The other fallacy I have to get to is this idea that I caught cancer.
I caught cancer.
(41:52):
No, you didn't.
No, no.
The doctor said I caught cancer.
Well, first of all, you're talking about the medical doctor, not a real doctor.
A medical doctor teaches medicine and they get paid by pharmacy.
That's their, that's their payday.
A real doctor is going to ask questions and teach you how to ask questions.
(42:13):
That's, that's it.
So the question is, can I catch cancer?
Can I, can my mom's mom?
Can you inherit it?
Inherit.
Can I inherit cancer?
You can inherit the.
Or you'd have to ask, is God smiting me with cancer?
Oh, there's that too.
You know, your mom was a hooker.
So you're going to be dying of cancer.
(42:35):
Your generation sins.
Your sins, right?
That's, that's, that makes sense.
First of all, so you can't catch cancer.
When we inherit genes or DNA, we also inherit beliefs.
We inherit eating habits.
We inherit television, watching habits.
We inherit a bunch of stuff.
(42:59):
Even our ability to deal with stress.
If you grew up in a family where it's like, I struck out every time I was at bat today, I struck out.
And you went home and you were just distraught because you struck out every time.
And then your parents are like, hey, that's why it's called an average, because the average says that three out of ten times you're going to get ahead.
(43:20):
So this is good news because you took care of three of those seven times where you're not going to get ahead.
That makes the probability higher that you're going to get ahead next time.
Hmm.
Oh, yeah, because that's what an average is, right?

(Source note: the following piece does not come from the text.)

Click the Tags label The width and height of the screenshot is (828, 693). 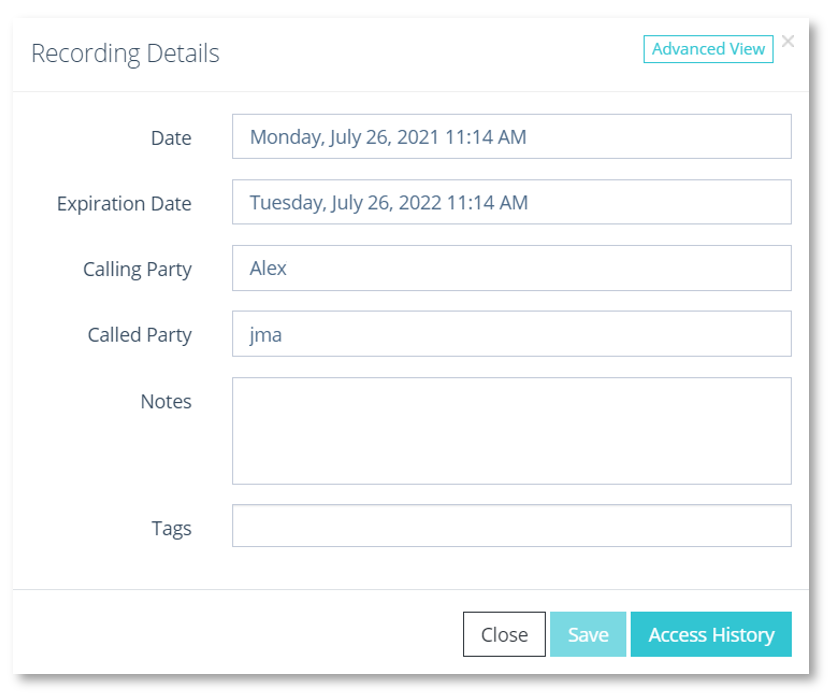pyautogui.click(x=172, y=528)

So if you went home to that, that's going to be a way different way of learning how to deal with life's negatives versus, oh, yeah, that sucks.
(43:46):
Maybe you should not play baseball.
Maybe you suck at baseball.
You should go suck at something else.
Right.
I mean, yeah, so, you know, the way with but but but the way we learn the way we learned a question is really important for our future.
We don't catch cancer.
It's not handed down.
Most diseases.
This makes my diabetics crazy.
(44:09):
Type two diabetes is 100 percent earned.
It's a badge of honor.
It's something you wanted.
It's something you deserve to label.
You got you've branded you embraced it.
So all of my type two diabetics, I just say, yeah, and I again, I have previous episodes.
I talked to you about the guy for five decades was a diabetic.
(44:30):
I have someone that I've done some work with and she's I'm I have autism.
And I'm like, well, that's actually not my experience of you at all.
You're capable.
You're beautiful.
But she this is a big she identifies with it.
Yeah.
And I ask people, it's whenever they put a label on themselves, they put a label on themselves.
I'm like, is that a label you want to keep?
Why do we love labels?
(44:51):
Because why I ask them because I'm honoring them as a sovereign.
Is that a label you want to keep?
Well, no, I don't.
OK, let's talk it through.
Let's talk.
But a lot of times they'll look and they have a hard time because they've identified as being an alcoholic or being a diabetic.
Where your ego wears it so proud.
They just it's like a big tattoo on their arms.
(45:12):
But you're not in touch with your soul because your soul was so stupid.
Get rid of it.
Even this is a classic.
I'm a survivor, cancer survivor.
Oh, yeah, that's a big one, isn't it?
Look, you were a survivor before you had cancer.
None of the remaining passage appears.